Halo teman-teman Gen Z dan Millennial. Pernah nggak sih kalian lagi asyik scrolling TikTok atau Instagram, tiba-tiba dada terasa sesak? Lihat teman sebaya sudah punya karier mapan, keliling dunia, atau punya hubungan yang estetik banget, sementara kita masih berjuang buat bangun pagi atau sekadar menyelesaikan tugas kuliah. Fenomena FOMO alias Fear of Missing Out dan comparison culture ini emang jadi musuh utama kesehatan mental kita hari ini. Kita seolah dipaksa buat terus berlari mengikuti standar sukses orang lain yang belum tentu cocok buat kita.
Menghadapi kecemasan ini, hal pertama yang perlu kita lakukan adalah melakukan detoksifikasi hati dan pikiran. Islam mengajarkan kita untuk tidak membiarkan kesedihan masa lalu atau kecemasan masa depan merusak hari ini.

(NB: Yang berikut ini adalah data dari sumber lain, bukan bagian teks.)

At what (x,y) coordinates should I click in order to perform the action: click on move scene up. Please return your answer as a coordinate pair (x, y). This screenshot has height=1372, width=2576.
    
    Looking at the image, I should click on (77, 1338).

Rasulullah SAW mengajarkan sebuah doa yang sangat indah untuk mengatasi rasa cemas dan sedih yang sering menyergap tiba-tiba:
اللَّهُمَّ إِنِّي أَعُوذُ بِكَ مِنَ الْهَمِّ وَالْحَزَنِ
Artinya: Ya Allah, sesungguhnya aku berlindung kepada-Mu dari keluh kesah dan kesedihan.

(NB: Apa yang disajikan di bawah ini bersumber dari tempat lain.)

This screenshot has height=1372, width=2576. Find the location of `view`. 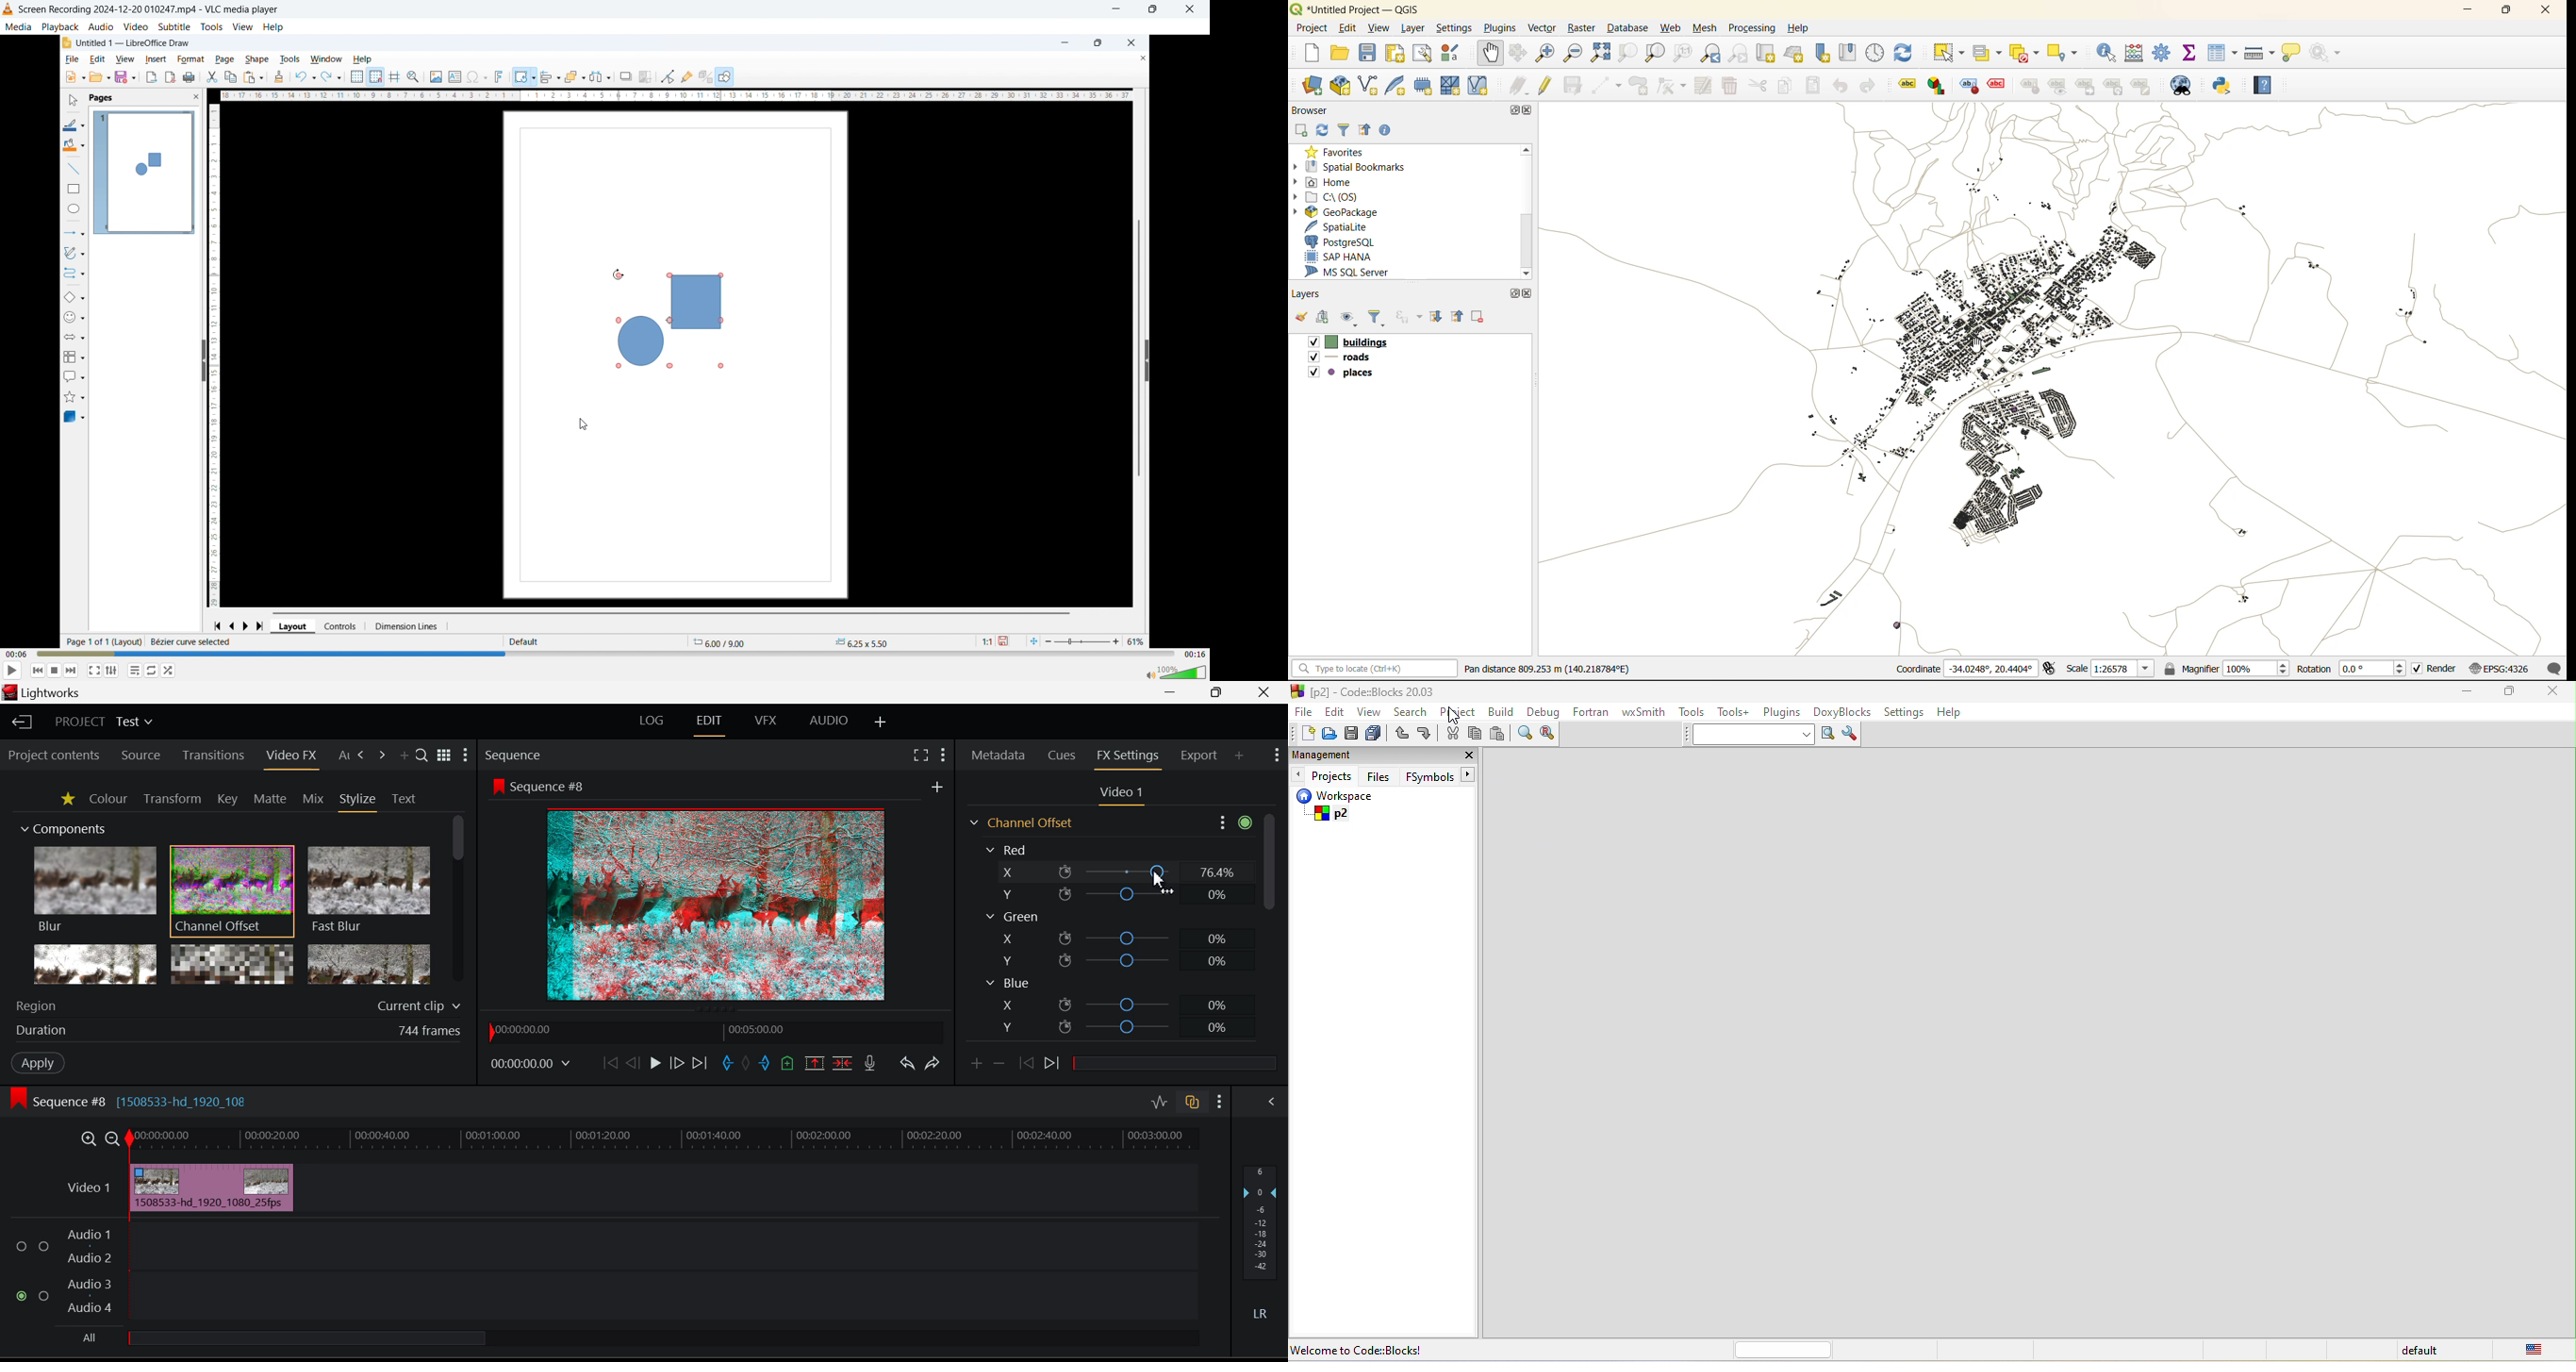

view is located at coordinates (1369, 712).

Doa ini adalah self-healing terbaik. Saat jempol kita mulai gatal ingin membandingkan diri dengan orang lain, langsung jeda, tarik napas dalam-dalam, dan rapalkan doa ini. Ingat, apa yang ditakdirkan untukmu tidak akan pernah melewatkanmu, dan apa yang melewatkanmu memang tidak pernah ditakdirkan untukmu.

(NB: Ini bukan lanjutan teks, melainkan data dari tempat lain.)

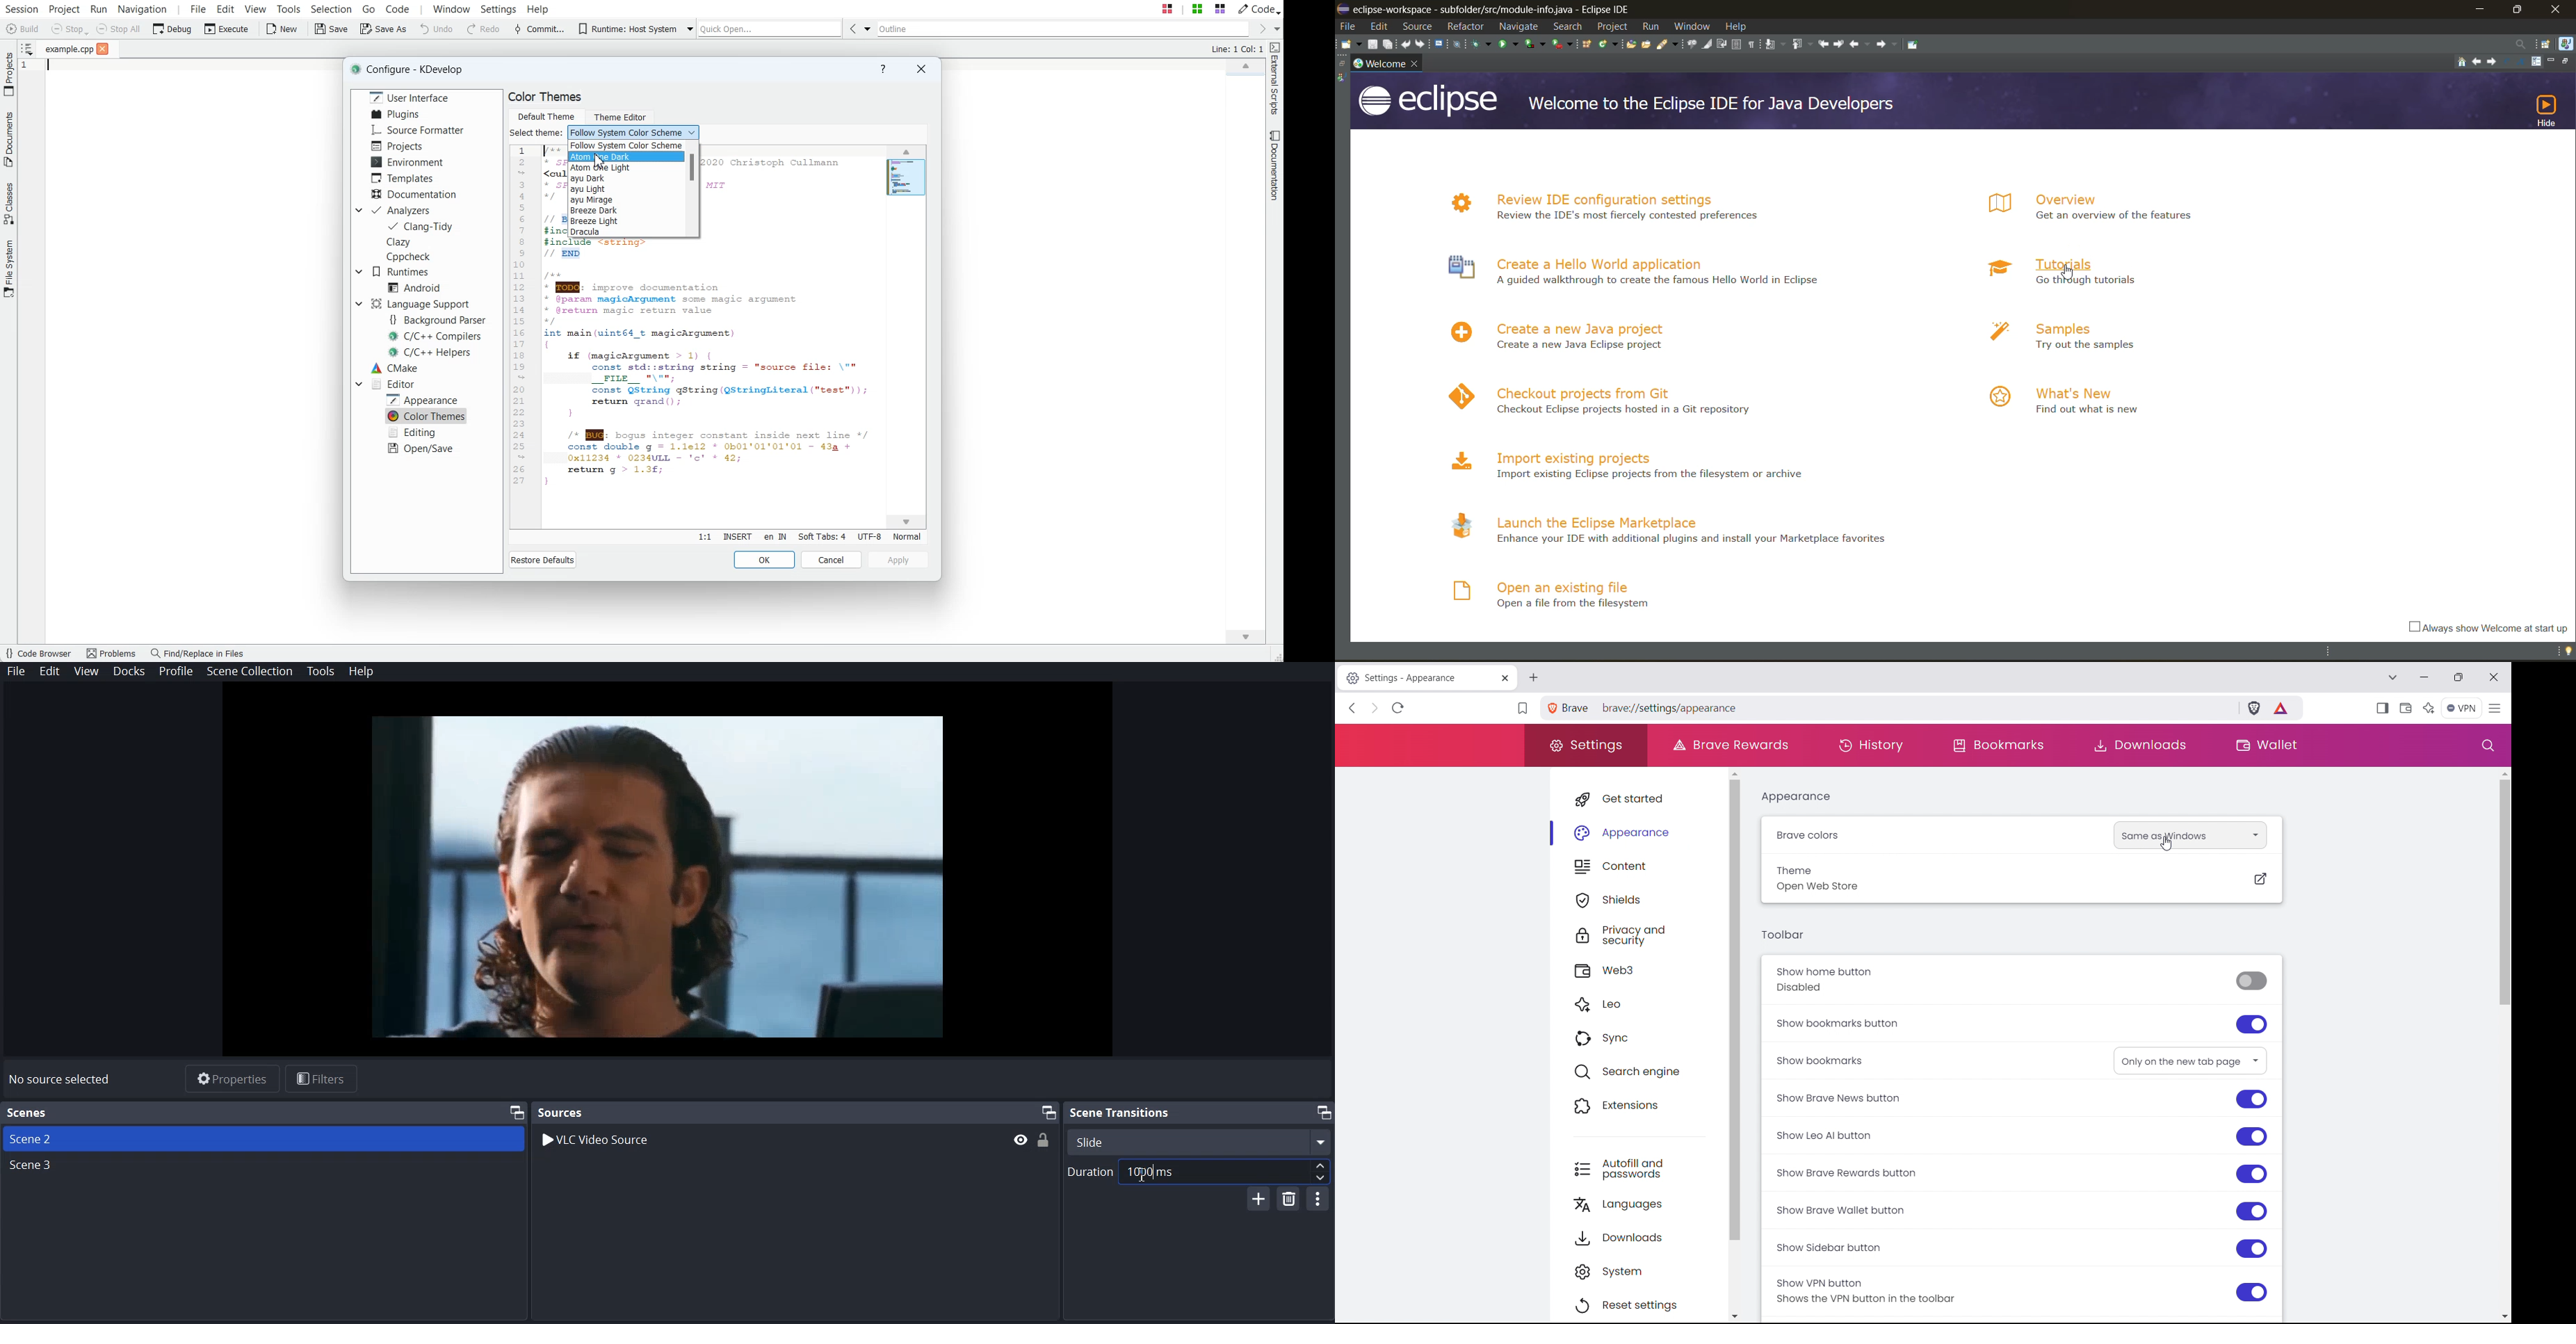 Image resolution: width=2576 pixels, height=1344 pixels. What do you see at coordinates (16, 670) in the screenshot?
I see `File` at bounding box center [16, 670].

Poin kedua adalah mengganti kebiasaan doomscrolling dengan zikir atau mengingat Allah. Ketika algoritma media sosial terus-menerus menyajikan konten yang memicu insecurity, kita butuh jangkar yang kuat agar jiwa kita tidak terombang-ambing. Al-Qur'an memberikan solusi konkret tentang bagaimana cara menenangkan hati yang sedang gundah gulana:
أَلَا بِذِكْرِ اللَّهِ تَطْمَئِنُّ الْقُلُوبُ
Artinya: Ingatlah, hanya dengan mengingati Allah-lah hati menjadi tenteram.
Tips praktisnya, coba deh bikin batasan screen time di HP kamu. Saat batas waktu habis, alihkan pandangan dari layar, ambil wudu, dan luangkan waktu 5 menit saja untuk berzikir atau membaca Al-Qur'an. Rasakan bagaimana detak jantung yang tadinya terburu-buru karena FOMO perlahan-lahan mulai melambat dan menjadi tenang.